[Stored records]

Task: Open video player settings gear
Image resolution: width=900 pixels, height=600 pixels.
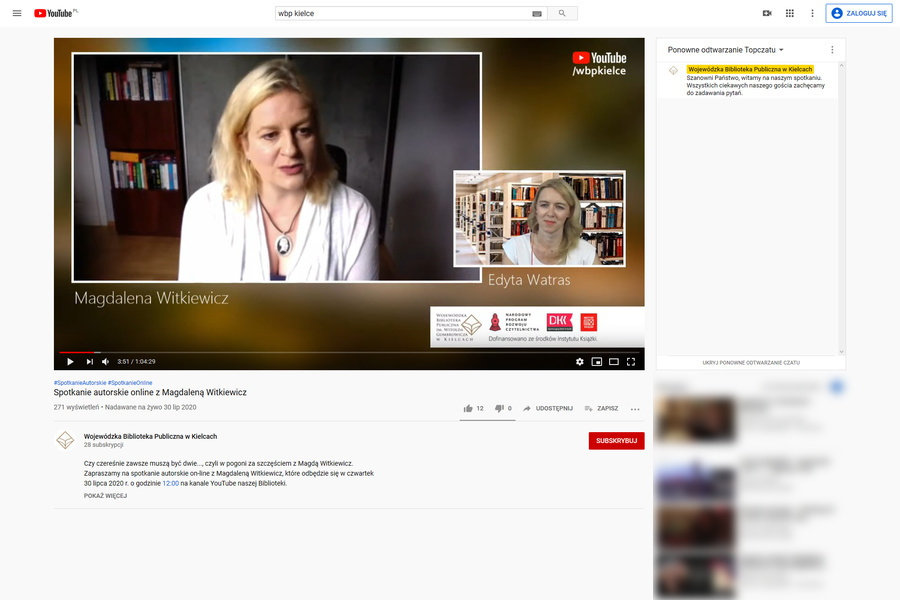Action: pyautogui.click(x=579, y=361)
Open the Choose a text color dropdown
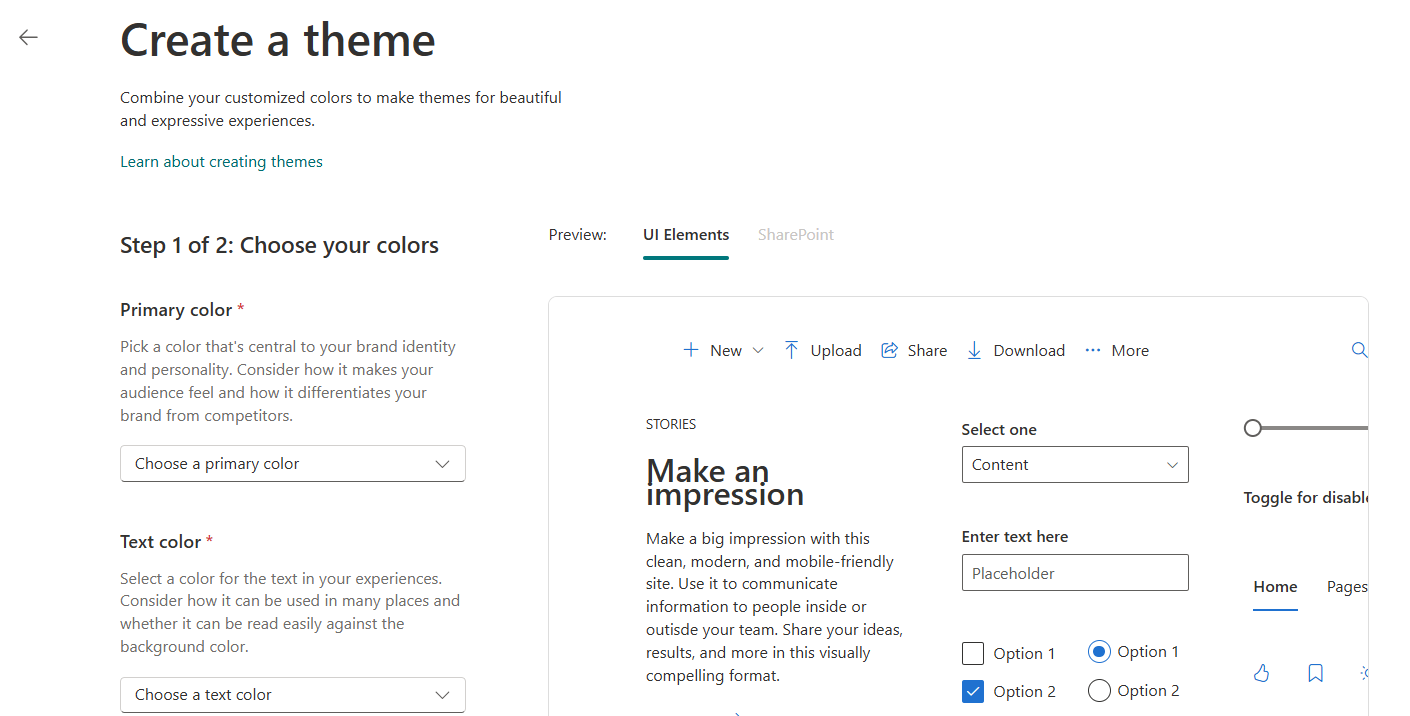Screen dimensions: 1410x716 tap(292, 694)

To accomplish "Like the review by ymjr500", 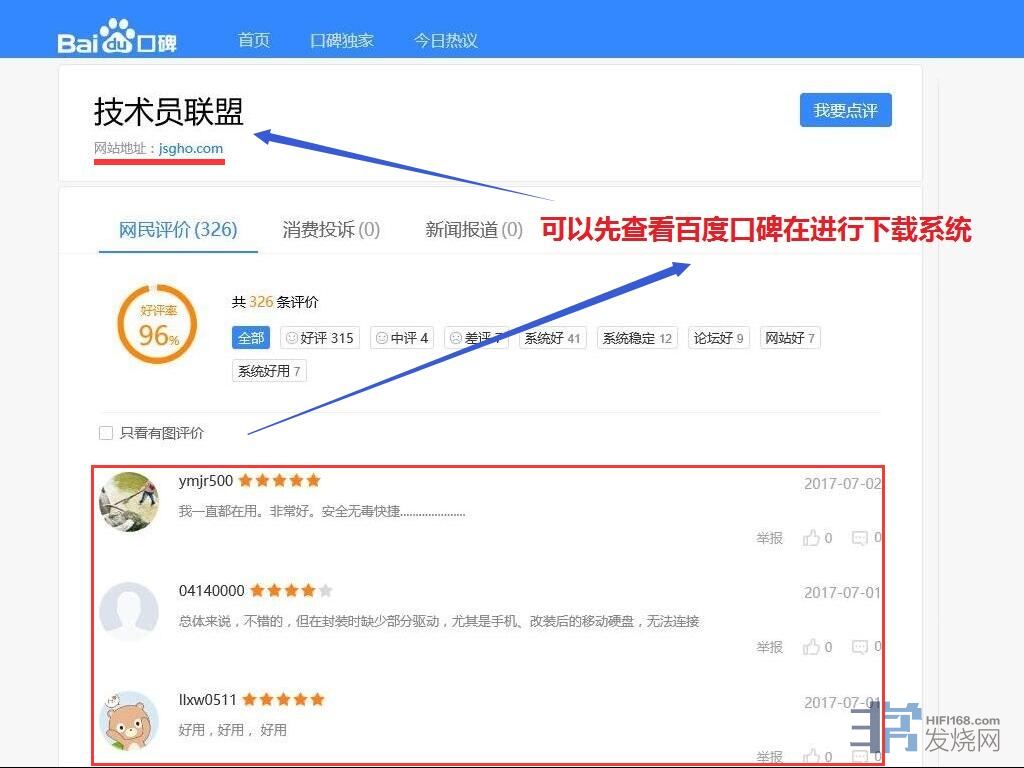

■ **PROBLEM REQUIREMENTS**
Set down every entry exactly; omit the pictures.

■ **ANSWER TO THIS PROBLEM**
Task: Open video player settings gear
Image resolution: width=900 pixels, height=600 pixels.
Action: pyautogui.click(x=579, y=361)
Open the Choose a text color dropdown
Screen dimensions: 1410x716 tap(292, 694)

To accomplish "Like the review by ymjr500", 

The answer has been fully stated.